A continuación Frank marcó otro número, el de la central de la Süreté. Pidió hablar con Roncaille. Le pasaron con él casi de inmediato.
—Director, soy Frank Ottobre.
Roncaille, que sin duda estaba viviendo los días más penosos de su carrera, le asaltó como un tornado.
—Frank, ¿dónde mierda se había metido?
Semejante vocabulario en boca del jefe de policía no indicaba un simple tornado, sino la tempestad del siglo.
—¿Aquí está sucediendo de todo y usted desaparece? Le hemos puesto a cargo de una investigación, y en lugar de llegar a algo encontramos más muertos por la calle que pájaros en los árboles. ¿Sabe que de la plantilla actual de la Süreté dentro de poco no quedará nadie en su puesto? Yo, personalmente, tendré suerte si encuentro un empleo de guardián nocturno…
—Tranquilícese usted, director. Si no ha perdido su empleo hasta ahora, ya no lo perderá. Todo ha terminado.
—¿Qué quiere decir con «todo ha terminado»?
—Que todo ha terminado. Que sé dónde se esconde Jean-Loup Verdier.
Del otro lado, silencio. Pausa de reflexión. Frank casi podía sentir la magnitud de la duda de Roncaille. Ser o no ser, creer o no creer…
—¿Está usted seguro?
—En un noventa y nueve por ciento.
—Con eso no basta. Necesito el cien por cien.
—El cien por cien no existe. Creo que el noventa y nueve es un porcentaje más que considerable.
—Vale. ¿Dónde está?
—Antes quiero algo a cambio.
—Frank, no tire demasiado de la cuerda.
—Señor director, voy a aclararle algo. A mí, mi carrera me resulta indiferente. Es a usted a quien le importa la suya. Si responde que no a lo que le pido, cuelgo el teléfono y subo al primer avión que despegue de Niza con destino al mismísimo infierno. Y usted, para ser explícitos, puede ir a hacerse ahorcar, junto con su amigo Durand, ¿me he explicado?
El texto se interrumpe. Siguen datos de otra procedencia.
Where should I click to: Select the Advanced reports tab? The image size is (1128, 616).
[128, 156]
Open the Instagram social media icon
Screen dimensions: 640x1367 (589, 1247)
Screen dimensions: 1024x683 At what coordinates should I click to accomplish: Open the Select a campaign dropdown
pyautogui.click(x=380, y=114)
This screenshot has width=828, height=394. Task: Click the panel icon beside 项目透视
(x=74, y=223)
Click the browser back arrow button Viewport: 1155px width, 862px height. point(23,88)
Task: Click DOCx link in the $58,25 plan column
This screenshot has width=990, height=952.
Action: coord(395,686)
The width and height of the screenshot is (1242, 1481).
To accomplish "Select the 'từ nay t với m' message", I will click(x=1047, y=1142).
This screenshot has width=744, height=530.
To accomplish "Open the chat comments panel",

Silencio. Pausa, para no morir. Después, de nuevo la voz de Roncaille, llena de furia contenida.
—Diga qué quiere.
—Quiero su palabra de honor de que se considerará que el comisario Nicolas Hulot murió en el cumplimiento del deber y que su viuda tendrá la pensión que corresponde a la mujer de un héroe.
Tercer silencio. El más largo. El de contar los cojones. Cuando Roncaille respondió, a Frank le alegró que hubiera llegado a dos.
—Está bien, de acuerdo. Tiene usted mi palabra. Ahora hable.
—Reúna a los hombres y dígale al inspector Morelli que me llame al móvil. Y usted, comience a lustrar el uniforme para la conferencia de prensa.
—¿Dirección?
Por fin Frank dijo lo que Roncaille había pagado para escuchar.
—Beausoleil.
—¿Beausoleil? —repitió Roncaille, incrédulo.
—Exacto. En todo este tiempo, ese hijo de puta de Jean-Loup Verdier no se ha movido en ningún momento de su casa.